A parishioner of St. Casimir in Canton, Taylor became avid reader of all things sharks, and their images decorate her bedroom. She owns the 1975 thriller “Jaws” and its three sequels. Her memory is a storehouse of statistics, a helpful resource when her preoccupation morphed into a cause.
“I don’t think finning sharks is right, and I wanted to do something about that,” she said. “I want to make this a law everywhere.”
Maryland’s new law prohibits a person from possessing, selling, trading or distributing shark fins.
Shark fin soup is considered a delicacy in some Asian cuisine, and the crucial ingredient is often acquired by fishermen capturing a shark, stripping its fins – called “finning” – and tossing the disabled shark back in the water, where it inevitably dies, Taylor said.

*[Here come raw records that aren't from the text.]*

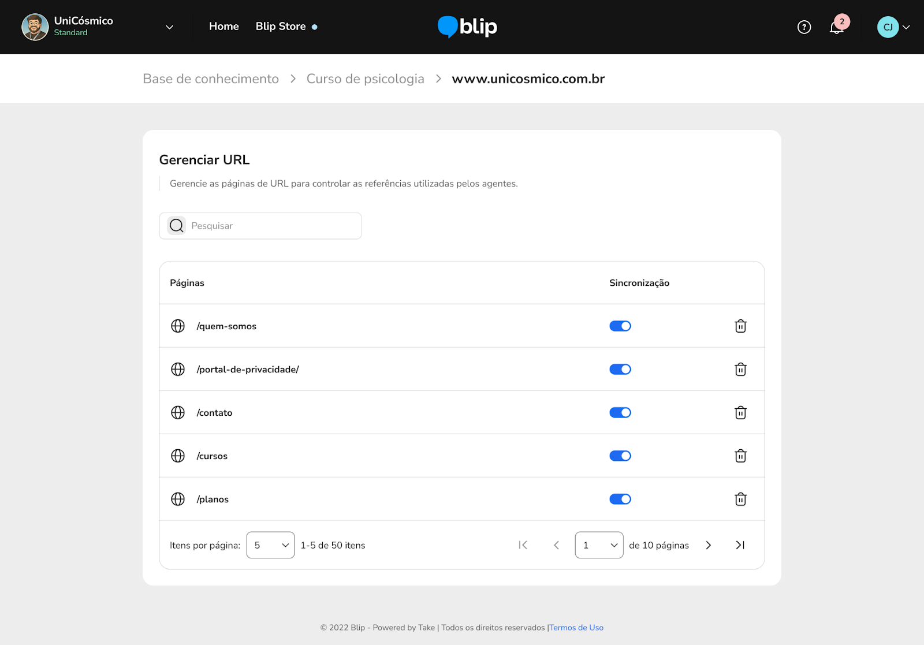This screenshot has width=924, height=645.
Task: Go to the Home menu
Action: tap(223, 27)
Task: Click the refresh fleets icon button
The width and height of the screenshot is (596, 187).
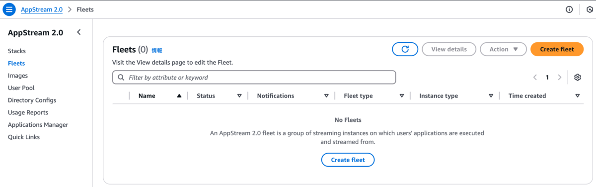Action: (x=405, y=49)
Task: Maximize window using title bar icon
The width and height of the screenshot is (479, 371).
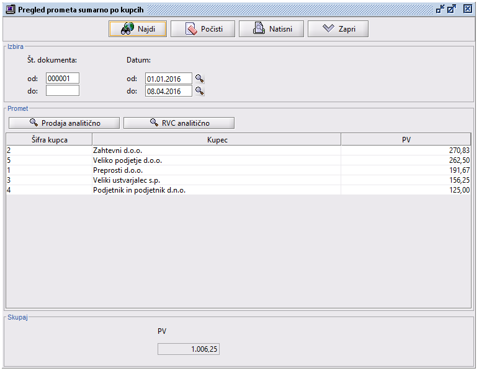Action: tap(452, 9)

She compares it to a person having their arms and legs cut off and left in the street.
Anti-finning activists are concerned that the overkilling of sharks could lead to a dearth in the ocean’s ecosystem and result in the loss of other species.
The anti-finning bill was first introduced in the Maryland General Assembly last year, and Taylor wrote letters of support. It passed the Senate but not the House. When Sen. Frosh introduced the legislation again this year, Taylor decided to testify in person.
She spoke before House and Senate committees. Del. Eric G. Luedtke (D-Montgomery County) sponsored the legislation in the House.
Frosh said he has seen young people engaged in issues before, but not to Taylor’s level.
“She was a very committed, persistent advocate,” he said. “It was really interesting that a person that young was committed to an issue. I thought that was extraordinary.”
Maryland is the first Atlantic state to pass the ban. It joins California, Hawaii, Oregon, Washington and Illinois in outlawing shark fin possession.
Taylor connects her activism with Catholic principles she has learned at school. “God made every creature on earth, and he doesn’t want us to hurt them either,” she said.
She said she also learned about ecosystems in science class and “how everything depends on everything.”
“We do a lot of environmental education with the children,” said Sister of St. Joseph Linda Larson, St. John the Evangelist’s principal.
Students care for a diamondback terrapin hatchling from the Baltimore’s National Aquarium, visit the Smithsonian Environmental Research Center in Edgewater and raise spat, or baby oysters, which are placed in the Chesapeake Bay.
Advocating for the bill taught Keegan as almost much about the legislative process as shark finning, said her mother, Maura Taylor.
“It’s great that the bill passed this year; it’s a nice early lesson that if you advocate for something passionately that you believe in, that it can work, and now we have a law,” she said. “I hope that she will continue to advocate for the things she believes in.”
Keegan aspires to become a marine biologist. Until then, she’ll continue to spread her message.
“Sharks are important. Sharks do matter. They mean something to all of us,” she said.